Mike Pruitt has translated his success as a Cleveland Browns running back to success as the owner, president and CEO of Mike Pruitt Honda.

Pruitt says he learned the basics of business — and how to interact with employees — by watching former Browns coach Sam Rutigliano interact with his players on the sidelines.

“He had a personal relationship with just about all the players on the team,” he says. “Players could come to him if they had a personal problem.”

Pruitt now emulates his former coach as he interacts with his staff of 75 at his dealership, encouraging open communication by making himself visible and approachable.

Football also taught Pruitt how to set the table for the team’s success.

“You also have to have a game plan at work, what you’re going to do for the month and how you’re going to get there,” Pruitt says.

To do that, he invites strategic ideas from employees and measures progress by meeting frequently with managers at the dealership, which posted 2007 revenue of $42 million.

Smart Business spoke with Pruitt about how to gather input from your employees.

Set a game plan with managers. One of the keys to being a good leader is to make sure that you’re on top of everything that’s going on in all the departments. Every month, we take forecasts of where we need to be for that month.

I get a weekly report on how we’re trending [during] managers’ meetings. Managers tell me what’s going on in their department, what’s going on with their employees and some of the things they’re doing to increase sales.

Managers should have meetings with their people at least once a week to let (employees) know where we’re tracking so they can be a part of that, as well.

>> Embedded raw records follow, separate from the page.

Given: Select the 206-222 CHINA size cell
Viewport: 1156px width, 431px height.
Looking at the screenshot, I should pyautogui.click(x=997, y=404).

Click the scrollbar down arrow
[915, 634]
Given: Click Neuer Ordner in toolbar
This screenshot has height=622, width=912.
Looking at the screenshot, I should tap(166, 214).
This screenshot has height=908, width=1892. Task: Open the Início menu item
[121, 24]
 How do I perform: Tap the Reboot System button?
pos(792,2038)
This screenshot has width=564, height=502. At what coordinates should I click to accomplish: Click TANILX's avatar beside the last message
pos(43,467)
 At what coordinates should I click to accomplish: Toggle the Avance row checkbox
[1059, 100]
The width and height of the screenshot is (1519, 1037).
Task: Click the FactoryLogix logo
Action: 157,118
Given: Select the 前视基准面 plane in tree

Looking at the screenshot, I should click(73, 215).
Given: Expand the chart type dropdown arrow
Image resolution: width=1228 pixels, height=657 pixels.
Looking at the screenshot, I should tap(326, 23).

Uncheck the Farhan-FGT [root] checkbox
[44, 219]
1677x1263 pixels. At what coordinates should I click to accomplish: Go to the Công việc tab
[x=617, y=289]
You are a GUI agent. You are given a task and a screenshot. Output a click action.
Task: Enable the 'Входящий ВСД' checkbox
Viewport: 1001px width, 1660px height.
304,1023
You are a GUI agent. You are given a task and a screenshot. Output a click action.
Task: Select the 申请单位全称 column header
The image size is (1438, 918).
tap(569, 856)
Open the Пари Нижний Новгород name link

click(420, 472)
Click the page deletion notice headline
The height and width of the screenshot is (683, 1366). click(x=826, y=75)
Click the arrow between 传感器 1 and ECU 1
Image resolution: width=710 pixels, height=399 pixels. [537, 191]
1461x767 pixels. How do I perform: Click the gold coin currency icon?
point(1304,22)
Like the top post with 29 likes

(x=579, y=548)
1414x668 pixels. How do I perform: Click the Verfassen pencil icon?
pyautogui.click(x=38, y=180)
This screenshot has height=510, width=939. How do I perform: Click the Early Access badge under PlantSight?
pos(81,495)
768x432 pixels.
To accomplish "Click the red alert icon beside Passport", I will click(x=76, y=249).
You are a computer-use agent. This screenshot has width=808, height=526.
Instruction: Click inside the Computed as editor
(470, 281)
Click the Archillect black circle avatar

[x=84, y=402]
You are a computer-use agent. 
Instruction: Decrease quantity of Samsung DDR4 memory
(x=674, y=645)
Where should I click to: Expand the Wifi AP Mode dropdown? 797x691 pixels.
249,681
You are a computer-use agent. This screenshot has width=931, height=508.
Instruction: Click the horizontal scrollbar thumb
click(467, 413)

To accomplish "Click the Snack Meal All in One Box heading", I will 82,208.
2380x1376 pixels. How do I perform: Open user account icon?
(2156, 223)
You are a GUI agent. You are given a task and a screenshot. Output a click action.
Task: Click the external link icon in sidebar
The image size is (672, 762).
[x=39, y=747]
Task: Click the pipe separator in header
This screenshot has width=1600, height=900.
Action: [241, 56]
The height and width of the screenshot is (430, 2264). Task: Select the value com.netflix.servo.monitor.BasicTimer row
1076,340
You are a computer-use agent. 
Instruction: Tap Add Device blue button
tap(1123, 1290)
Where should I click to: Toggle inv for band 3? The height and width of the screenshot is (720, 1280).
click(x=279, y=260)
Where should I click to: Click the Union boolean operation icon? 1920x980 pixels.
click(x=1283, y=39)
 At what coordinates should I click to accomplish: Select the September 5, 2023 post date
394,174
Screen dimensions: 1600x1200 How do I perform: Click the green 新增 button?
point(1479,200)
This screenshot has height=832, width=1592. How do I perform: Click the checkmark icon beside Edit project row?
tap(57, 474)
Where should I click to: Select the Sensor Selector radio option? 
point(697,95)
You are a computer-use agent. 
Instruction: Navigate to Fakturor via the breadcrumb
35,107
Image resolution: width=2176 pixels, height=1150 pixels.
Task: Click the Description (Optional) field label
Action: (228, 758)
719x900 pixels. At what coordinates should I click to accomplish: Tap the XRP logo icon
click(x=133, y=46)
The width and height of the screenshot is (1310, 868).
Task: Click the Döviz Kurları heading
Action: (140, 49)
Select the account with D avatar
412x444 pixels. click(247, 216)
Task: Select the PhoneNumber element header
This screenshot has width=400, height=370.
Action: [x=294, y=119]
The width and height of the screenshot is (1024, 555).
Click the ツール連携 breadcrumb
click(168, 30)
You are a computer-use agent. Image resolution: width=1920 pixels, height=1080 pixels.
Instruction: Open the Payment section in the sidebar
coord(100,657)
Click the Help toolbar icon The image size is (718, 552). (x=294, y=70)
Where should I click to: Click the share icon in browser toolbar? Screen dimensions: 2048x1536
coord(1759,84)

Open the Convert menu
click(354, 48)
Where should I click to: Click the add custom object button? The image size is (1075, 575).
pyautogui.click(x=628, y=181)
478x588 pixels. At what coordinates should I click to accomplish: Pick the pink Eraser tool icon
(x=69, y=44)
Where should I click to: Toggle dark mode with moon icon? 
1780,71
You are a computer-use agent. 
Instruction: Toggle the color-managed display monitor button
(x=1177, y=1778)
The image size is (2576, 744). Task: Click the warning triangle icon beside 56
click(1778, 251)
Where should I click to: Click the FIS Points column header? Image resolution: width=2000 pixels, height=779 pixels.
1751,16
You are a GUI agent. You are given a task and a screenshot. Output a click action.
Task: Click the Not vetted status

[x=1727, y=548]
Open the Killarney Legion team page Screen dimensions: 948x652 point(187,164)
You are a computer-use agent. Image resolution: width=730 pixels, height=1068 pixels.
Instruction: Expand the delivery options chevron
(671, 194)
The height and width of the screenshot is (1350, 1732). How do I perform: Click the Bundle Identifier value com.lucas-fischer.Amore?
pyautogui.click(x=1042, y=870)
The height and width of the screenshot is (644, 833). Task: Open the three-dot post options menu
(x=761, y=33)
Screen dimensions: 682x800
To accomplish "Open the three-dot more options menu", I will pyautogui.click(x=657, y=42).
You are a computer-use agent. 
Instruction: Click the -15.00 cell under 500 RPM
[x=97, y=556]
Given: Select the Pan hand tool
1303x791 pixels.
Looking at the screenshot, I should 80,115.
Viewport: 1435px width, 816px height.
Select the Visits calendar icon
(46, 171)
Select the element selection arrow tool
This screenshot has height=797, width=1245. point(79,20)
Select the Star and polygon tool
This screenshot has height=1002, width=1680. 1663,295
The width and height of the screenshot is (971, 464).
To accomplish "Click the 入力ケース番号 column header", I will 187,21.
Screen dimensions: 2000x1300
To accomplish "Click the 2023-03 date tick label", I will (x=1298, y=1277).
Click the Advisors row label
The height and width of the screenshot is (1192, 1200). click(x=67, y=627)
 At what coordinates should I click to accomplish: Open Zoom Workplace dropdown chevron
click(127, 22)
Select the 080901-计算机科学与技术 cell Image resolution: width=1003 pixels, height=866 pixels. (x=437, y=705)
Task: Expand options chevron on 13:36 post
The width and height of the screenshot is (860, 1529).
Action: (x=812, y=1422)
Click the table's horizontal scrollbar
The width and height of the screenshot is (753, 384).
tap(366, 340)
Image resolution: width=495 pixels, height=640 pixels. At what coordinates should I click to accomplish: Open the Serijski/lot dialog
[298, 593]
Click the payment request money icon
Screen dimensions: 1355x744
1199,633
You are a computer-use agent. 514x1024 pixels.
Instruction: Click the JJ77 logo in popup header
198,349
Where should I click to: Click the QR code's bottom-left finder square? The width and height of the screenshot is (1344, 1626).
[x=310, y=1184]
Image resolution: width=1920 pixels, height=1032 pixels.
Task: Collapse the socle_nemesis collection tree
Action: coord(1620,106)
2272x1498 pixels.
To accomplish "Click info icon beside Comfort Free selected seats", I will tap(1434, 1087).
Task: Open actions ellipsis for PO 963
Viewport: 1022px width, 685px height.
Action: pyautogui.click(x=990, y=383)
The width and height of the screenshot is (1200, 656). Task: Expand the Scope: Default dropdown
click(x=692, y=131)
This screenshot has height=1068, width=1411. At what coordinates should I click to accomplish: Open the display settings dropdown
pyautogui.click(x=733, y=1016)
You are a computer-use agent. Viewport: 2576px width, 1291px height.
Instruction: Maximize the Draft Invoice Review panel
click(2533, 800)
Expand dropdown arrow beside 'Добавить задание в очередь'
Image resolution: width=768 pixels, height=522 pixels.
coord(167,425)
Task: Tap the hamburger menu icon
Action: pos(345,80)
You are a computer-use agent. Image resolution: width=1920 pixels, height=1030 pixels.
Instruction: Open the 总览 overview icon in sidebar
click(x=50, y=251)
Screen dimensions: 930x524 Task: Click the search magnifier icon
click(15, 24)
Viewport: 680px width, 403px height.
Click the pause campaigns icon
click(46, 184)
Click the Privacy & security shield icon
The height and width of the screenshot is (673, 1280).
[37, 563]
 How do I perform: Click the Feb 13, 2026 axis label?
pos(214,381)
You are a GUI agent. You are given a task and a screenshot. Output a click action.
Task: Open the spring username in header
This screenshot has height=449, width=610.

During our managers’ meeting, I’ll ask them if there’s anything that came out of those meetings that we should go over. Most of them will say, ‘Yes, so-and-so had a good idea. We’re going to try this.’ We’ll try their idea, and they’ll get recognition for that (on our) Good Idea board. The Good Idea of the Month will be one of the employees’ [ideas], like we have an Employee of the Month.

Check the progress. The CEO always has to inspect what he expects of his managers to make sure that they have the best interest of the company at heart. You give them opportunities to make decisions or to implement ideas, but you always follow up to make sure that those ideas are working or you’re getting the kind of result that you had anticipated.

If they’re not, then you’ve got to go back to the drawing board and make some new decisions. We monitor where we are on a weekly basis, if we’re trending toward the forecast that we were supposed to hit.

Make yourself accessible to employees. We take a person from each department to sit on a committee. That committee gets to (say) what’s going on in their departments. They get to go over it with me and not with their manager, so we can put down anything that they feel is a hindrance to their department, including the manager.

It gives them the opportunity to open up, whereas before they wouldn’t have opened up because they don’t want to offend anybody.

It all boils down to communication. You’ve got to have communication with your managers and the people in the different departments. You have to have an open-door policy. The process is to, if there’s a real concern, go to your manager first and see if he’s handled it. If not, they can go to the general manager. If that’s not (enough), then they can come to me.